▶ _Seite_
○ ○ ○ ○

# redundante anbindung mit 2 CP341



## spsrookie (10 April 2010)

Servus,

ich habe eine S7-317 CPU an die über einen ET200M aus Redundanzgründen 2 Stk. CP341 (RS422/485) angeschlossen sind zur Kommunikation mit einem Fremdsystem (DCS).
Sobald allerdings das "vordere" der beiden hintereinander eingebauten Module ausfällt, geht das "hintere" auf Störung (SF, TXD u. RXD leuchten) und die Baugruppe wird auch nicht mehr von der SPS erkannt, was nun leider nicht im Sinne der geplanten Redundanz ist.


----------



## Paule (10 April 2010)

spsrookie schrieb:


> Sobald allerdings das "vordere" der beiden hintereinander eingebauten Module ausfällt, geht das "hintere" auf Störung (SF, TXD u. RXD leuchten) und die Baugruppe wird auch nicht mehr von der SPS erkannt, was nun leider nicht im Sinne der geplanten Redundanz ist.


Wie fällt die denn aus? Wie testest Du das?
Wäre es nicht sinnvoller eine 341 zur CPU zu setzen und nur die zweite zur ET200?


----------



## spsrookie (10 April 2010)

Tja, ob die Konstellation so wie sie ist besonders sinnvoll ist, kann ich nicht wirklich beurteilen. Mir persönlich gefällt sie eigentlich auch nicht. Ist aber so vorgegeben und ich war heute auch zum ersten Mal auf der Anlage (komme zu dem Projekt leider wie die Jungfrau zum Kind).
Mit "Ausfall der vorderen Baugruppe" meine ich - als ganz simplen Test - ihr die Stromversorgung zu kappen. Wenn ich allerdings länger darüber nachdenke, weiß ich nicht ob das der beste Test ist (war auch nicht meine Idee). Habe leider keine wirkliche Erfahrung mit CP341 und habe auch im Handbuch (in dem ich derzeit immer noch lese) bis jetzt nichts Hilfreiches gefunden.
Bin für jeden Hinweis (z.B. Testmöglichkeiten) dankbar, da ich derzeit weit, weit weg von zu Hause ;-) und ziemlich in Zeitnot bin.


----------



## Paule (11 April 2010)

spsrookie schrieb:


> Mit "Ausfall der vorderen Baugruppe" meine ich - als ganz simplen Test - ihr die Stromversorgung zu kappen. Wenn ich allerdings länger darüber nachdenke, weiß ich nicht ob das der beste Test ist (war auch nicht meine Idee). Habe leider keine wirkliche Erfahrung mit CP341 und habe auch im Handbuch (in dem ich derzeit immer noch lese) bis jetzt nichts Hilfreiches gefunden.


Ja das Problem kenne ich. Seitdem bekommt der CP von mir immer den gleichen Plus wie die CPU, damit sie gemeinsam hoch laufen.
Wie es sich hinter einer ET200M verhält kann ich nicht sagen weil ich das noch nie gemacht habe. Wenn die aber eine separate Spannungsversorgung hat könnte das bei einem Sicherungsfall auch Probleme machen.

○ ○ ○ ○

▶ _Vorliegendes Material_
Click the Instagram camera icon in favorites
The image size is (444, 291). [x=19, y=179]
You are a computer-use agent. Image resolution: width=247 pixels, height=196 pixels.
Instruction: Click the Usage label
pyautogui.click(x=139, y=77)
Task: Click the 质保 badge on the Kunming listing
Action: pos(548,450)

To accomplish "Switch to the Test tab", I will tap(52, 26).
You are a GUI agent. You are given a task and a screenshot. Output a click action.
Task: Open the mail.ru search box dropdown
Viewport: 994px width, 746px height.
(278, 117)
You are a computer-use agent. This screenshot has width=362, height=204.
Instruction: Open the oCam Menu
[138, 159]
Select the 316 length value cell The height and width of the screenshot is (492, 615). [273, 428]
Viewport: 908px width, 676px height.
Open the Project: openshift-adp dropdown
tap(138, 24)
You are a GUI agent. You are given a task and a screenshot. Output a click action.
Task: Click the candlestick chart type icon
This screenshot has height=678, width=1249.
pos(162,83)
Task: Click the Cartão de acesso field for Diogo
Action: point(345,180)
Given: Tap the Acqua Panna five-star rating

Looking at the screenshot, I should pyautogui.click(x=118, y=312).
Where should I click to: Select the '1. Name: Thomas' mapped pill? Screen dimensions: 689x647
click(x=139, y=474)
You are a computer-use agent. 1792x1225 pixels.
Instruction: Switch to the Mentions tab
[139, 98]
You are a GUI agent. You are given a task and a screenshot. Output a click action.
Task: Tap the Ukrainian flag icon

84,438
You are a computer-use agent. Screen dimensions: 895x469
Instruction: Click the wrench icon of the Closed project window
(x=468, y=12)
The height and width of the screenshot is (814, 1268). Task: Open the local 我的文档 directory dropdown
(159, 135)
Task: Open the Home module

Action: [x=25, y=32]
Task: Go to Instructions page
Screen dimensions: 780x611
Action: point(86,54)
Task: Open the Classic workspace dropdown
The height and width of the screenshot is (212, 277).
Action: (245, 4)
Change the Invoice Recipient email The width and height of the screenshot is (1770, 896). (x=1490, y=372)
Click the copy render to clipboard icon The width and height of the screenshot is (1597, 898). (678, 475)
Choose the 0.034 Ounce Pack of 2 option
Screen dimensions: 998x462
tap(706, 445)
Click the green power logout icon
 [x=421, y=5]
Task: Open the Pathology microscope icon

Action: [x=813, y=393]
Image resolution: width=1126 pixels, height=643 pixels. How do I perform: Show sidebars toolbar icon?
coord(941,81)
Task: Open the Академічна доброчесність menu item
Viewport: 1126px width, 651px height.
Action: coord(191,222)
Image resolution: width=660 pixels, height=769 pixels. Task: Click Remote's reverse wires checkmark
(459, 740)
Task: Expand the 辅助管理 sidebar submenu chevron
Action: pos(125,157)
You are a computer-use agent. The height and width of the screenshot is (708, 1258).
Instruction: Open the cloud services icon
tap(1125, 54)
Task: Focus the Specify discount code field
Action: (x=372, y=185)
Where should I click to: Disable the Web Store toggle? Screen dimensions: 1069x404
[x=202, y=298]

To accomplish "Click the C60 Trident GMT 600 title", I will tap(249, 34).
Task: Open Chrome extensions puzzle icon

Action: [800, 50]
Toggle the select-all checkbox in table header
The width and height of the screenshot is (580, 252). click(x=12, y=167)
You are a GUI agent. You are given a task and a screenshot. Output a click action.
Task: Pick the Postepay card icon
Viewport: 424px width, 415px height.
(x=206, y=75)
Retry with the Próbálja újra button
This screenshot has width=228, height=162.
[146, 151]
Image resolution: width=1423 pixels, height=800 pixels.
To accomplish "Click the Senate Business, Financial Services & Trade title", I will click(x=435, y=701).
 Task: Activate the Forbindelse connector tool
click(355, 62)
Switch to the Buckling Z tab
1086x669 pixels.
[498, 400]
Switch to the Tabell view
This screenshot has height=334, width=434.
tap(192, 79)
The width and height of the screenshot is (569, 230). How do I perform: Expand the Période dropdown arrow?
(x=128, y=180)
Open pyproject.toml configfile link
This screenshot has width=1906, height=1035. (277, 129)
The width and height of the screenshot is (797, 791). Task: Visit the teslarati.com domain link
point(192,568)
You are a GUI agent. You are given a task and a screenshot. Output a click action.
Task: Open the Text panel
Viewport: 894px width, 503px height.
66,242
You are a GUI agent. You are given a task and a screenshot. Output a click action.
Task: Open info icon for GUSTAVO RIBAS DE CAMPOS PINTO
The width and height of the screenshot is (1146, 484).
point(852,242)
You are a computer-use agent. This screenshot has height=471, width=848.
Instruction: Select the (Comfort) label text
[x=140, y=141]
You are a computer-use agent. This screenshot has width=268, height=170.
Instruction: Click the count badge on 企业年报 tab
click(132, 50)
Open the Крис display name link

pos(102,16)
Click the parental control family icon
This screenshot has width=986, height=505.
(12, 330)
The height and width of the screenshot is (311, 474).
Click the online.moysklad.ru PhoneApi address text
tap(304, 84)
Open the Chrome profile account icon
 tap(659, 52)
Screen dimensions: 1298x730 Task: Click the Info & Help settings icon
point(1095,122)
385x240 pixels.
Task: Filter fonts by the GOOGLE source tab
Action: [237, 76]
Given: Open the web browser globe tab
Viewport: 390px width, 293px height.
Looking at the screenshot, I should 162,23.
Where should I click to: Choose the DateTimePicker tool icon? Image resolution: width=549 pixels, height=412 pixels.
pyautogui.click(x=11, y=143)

○ ○ ○ ○

▶ _Aufgabe_
Greifen Sie die Forumsdiskussion über die redundante Anbindung zweier CP341 nach ihrem letzten Satz auf und führen Sie sie fort.

▶ _Lösung_
Einen wirklichen Ausfall simulieren ist schwierig, darum hat es mich ja auch interessiert wie Du das gemacht hast.
Aus Erfahrung kann ich sagen, dass ich schon ein paar defekte CPs hatte.
Die funktionierten einfach nicht mehr, gaben aber keine Störung oder Sammelfehler aus.
Von daher sollte Deine Redundanz schon funktionieren.


----------



## spsrookie (16 April 2010)

Kann deine Erfahrungen mit defekten CPs nun auch bestätigen. Ein CP war wirklich defekt, ohne jegliche Anzeige eines Fehlers. Wurde getauscht und jetzt passt die Kommunikation.


----------



## tichuman (21 September 2018)

Moin,

ich habe eine ähnliche Herausforderung:
ich soll eine CPU 315-2PN/DP einsetzen und eine redundante Ethernetkopplung zu einem Leitsystem umsetzen. Zwei separate CPs sind dafür vorgesehen.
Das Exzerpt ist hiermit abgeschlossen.